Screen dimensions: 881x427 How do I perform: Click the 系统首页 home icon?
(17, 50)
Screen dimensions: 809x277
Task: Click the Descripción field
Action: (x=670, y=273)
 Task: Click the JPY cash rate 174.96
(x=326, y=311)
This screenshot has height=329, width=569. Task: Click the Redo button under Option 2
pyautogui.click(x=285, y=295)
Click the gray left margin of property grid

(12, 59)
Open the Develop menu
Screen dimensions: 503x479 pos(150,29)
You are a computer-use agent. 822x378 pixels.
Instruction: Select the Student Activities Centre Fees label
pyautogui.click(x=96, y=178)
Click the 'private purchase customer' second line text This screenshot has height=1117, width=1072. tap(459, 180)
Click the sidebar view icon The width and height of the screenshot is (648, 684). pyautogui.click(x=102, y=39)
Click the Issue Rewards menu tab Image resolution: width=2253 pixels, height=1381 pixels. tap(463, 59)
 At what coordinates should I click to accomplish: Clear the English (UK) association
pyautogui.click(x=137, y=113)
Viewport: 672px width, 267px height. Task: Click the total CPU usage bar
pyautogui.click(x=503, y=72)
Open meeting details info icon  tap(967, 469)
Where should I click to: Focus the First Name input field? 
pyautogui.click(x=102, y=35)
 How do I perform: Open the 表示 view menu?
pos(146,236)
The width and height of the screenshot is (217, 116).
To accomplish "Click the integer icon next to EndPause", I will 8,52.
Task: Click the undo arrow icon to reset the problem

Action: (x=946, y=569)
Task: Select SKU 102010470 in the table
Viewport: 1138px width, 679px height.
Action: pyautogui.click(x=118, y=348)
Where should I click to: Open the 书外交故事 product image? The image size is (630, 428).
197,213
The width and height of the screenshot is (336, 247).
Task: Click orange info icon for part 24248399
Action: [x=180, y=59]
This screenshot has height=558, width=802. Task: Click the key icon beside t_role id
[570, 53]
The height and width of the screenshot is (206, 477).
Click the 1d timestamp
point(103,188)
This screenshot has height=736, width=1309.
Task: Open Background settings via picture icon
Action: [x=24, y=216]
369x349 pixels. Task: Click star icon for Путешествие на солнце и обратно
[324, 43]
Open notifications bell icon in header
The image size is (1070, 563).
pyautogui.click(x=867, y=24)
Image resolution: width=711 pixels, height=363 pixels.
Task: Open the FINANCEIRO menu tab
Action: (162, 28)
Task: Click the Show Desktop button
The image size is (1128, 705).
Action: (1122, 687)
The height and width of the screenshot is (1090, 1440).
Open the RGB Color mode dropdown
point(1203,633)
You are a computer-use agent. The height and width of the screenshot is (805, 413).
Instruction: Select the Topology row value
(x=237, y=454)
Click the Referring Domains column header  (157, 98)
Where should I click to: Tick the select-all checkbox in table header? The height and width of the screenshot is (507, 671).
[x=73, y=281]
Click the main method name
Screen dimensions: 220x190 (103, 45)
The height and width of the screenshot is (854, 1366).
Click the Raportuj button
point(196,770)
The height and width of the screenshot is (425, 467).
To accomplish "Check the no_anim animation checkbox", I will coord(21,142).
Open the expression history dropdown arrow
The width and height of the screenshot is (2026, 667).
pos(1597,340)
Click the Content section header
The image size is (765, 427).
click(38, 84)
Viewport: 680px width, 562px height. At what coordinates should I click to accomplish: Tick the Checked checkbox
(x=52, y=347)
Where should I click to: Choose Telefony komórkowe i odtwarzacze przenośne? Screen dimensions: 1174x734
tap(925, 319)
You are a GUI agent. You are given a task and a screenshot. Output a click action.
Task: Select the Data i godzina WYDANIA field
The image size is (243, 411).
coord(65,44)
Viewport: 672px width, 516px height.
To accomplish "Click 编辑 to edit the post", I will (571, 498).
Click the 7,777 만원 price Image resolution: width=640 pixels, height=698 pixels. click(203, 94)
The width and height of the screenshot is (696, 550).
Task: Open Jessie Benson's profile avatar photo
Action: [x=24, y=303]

········

→ Brief
Only one number is wanted: how many lines of the listing above hold the word "computer".

→ Your solution
2